Segment Open

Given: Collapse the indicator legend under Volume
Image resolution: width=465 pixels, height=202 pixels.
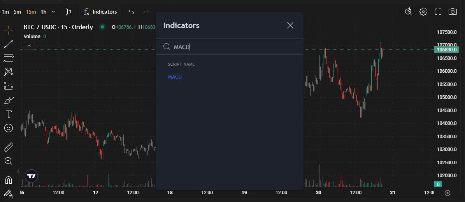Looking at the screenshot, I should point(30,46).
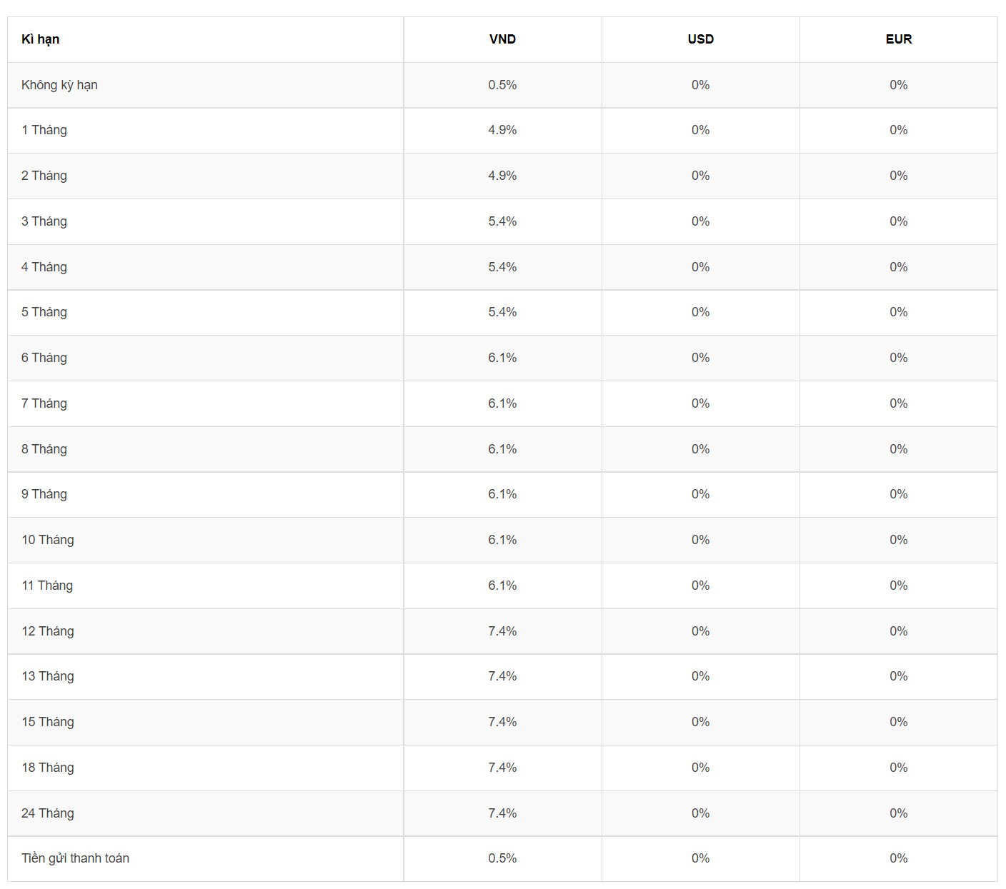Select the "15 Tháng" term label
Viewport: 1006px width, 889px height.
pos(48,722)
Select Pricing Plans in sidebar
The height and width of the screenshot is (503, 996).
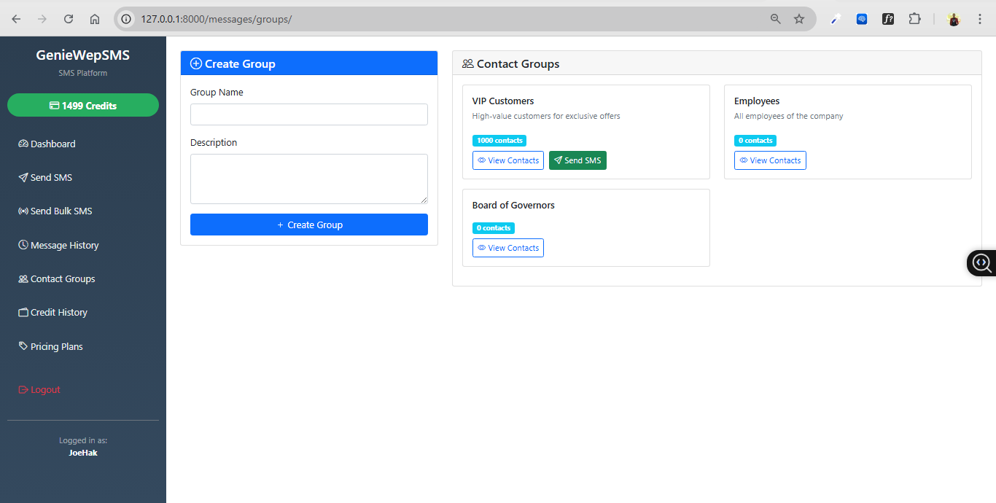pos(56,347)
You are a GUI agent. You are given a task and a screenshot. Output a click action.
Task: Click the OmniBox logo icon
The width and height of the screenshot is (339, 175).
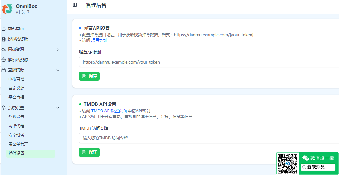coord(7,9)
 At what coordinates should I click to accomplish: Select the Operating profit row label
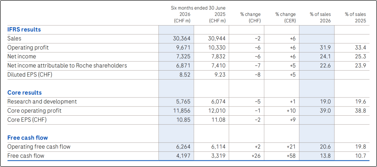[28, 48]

Segment Closed
Segment Open

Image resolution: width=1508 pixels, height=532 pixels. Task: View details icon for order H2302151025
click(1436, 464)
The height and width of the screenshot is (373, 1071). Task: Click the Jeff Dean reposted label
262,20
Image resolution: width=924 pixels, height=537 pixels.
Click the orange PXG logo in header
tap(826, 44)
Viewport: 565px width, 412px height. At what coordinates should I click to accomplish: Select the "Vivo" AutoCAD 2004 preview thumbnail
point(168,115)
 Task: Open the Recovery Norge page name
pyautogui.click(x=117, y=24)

Segment Closed

Transcribe the lines above exactly, beginning at the one with "Given: Collapse the" and ending at the one with "Select Pricing Plans in sidebar". Include both; exclude the pictures.

Given: Collapse the indicator legend under Volume
Image resolution: width=465 pixels, height=202 pixels.
Looking at the screenshot, I should point(30,46).
Select the "15 Tháng" term label
Viewport: 1006px width, 889px height.
pos(48,722)
Select Pricing Plans in sidebar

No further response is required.